Sharples started HomeAway when he was 44.
“There is no way if I started the company in my 20s or 30s, the company would be as successful,” he said.
Age and experience play a big part in creating a successful venture, he said.
“The stuff that you messed up makes you good,” he said. “The lessons you learned in life.”
Sharples advised new entrepreneurs to surround themselves with as much experience as possible.
“It’s really critical when you’re a young company,” he said.
Also, it’s important to hire people to complement your skill set, he said. Also, investors want to see humble entrepreneurs.
“It’s OK to say you don’t know everything,” he said.
At the same time, you have to be a little cocky. You have to show your passion. You have to answer the question “What’s your higher purpose?”
“One thing I love about our company is it’s a travel business. It makes memories. It’s about happiness. It’s about making people money,” Sharples said.
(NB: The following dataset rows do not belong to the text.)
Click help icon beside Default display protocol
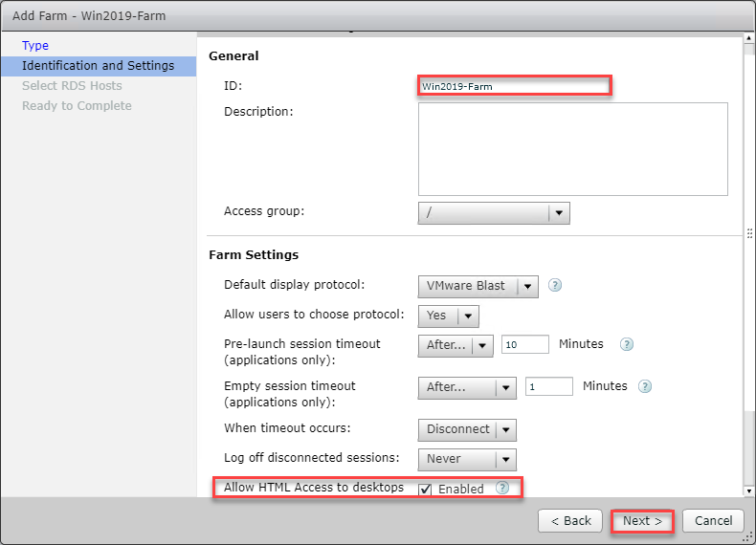The image size is (756, 545). pyautogui.click(x=555, y=285)
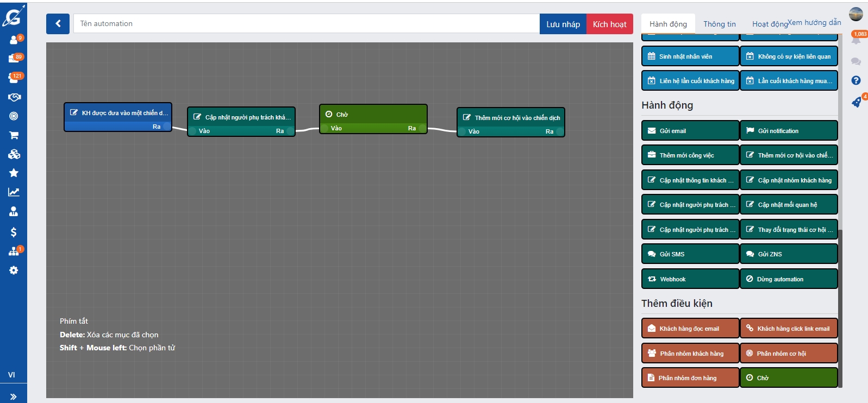Click the help question mark icon
Screen dimensions: 868x403
[856, 80]
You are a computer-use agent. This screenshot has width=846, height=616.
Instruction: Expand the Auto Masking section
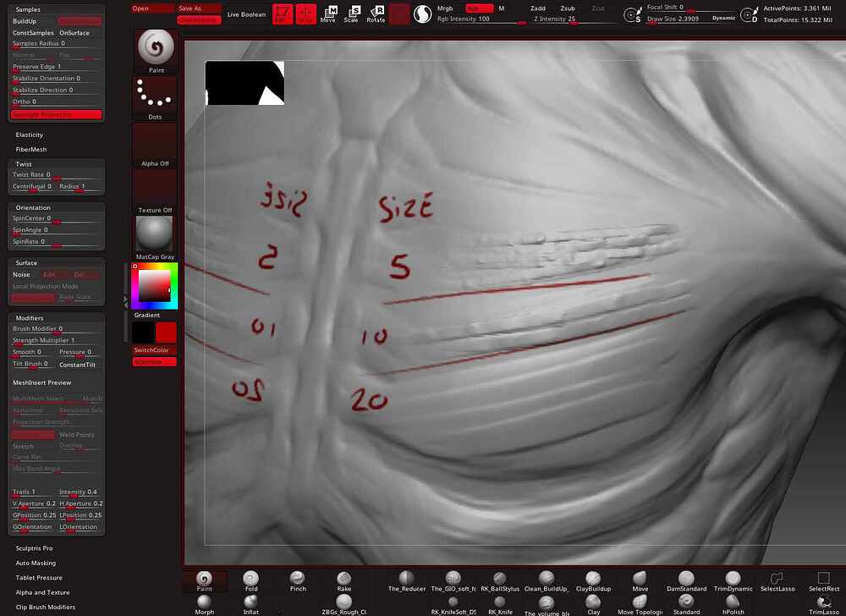click(36, 563)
About 600,000 people transact between $7 billion to $10 billion in revenue on HomeAway, he said.
“What is that higher purpose? What are you aiming for long term,” he said. “If you don’t have that passion, you won’t attract investors. It’s not just about the exit strategy and how are you going to make money.
There are a handful of high profile companies that get funded with lots of money and they haven’t figured out how to make money. That isn’t the real world.
“You have to know how your business is going to make money,” he said.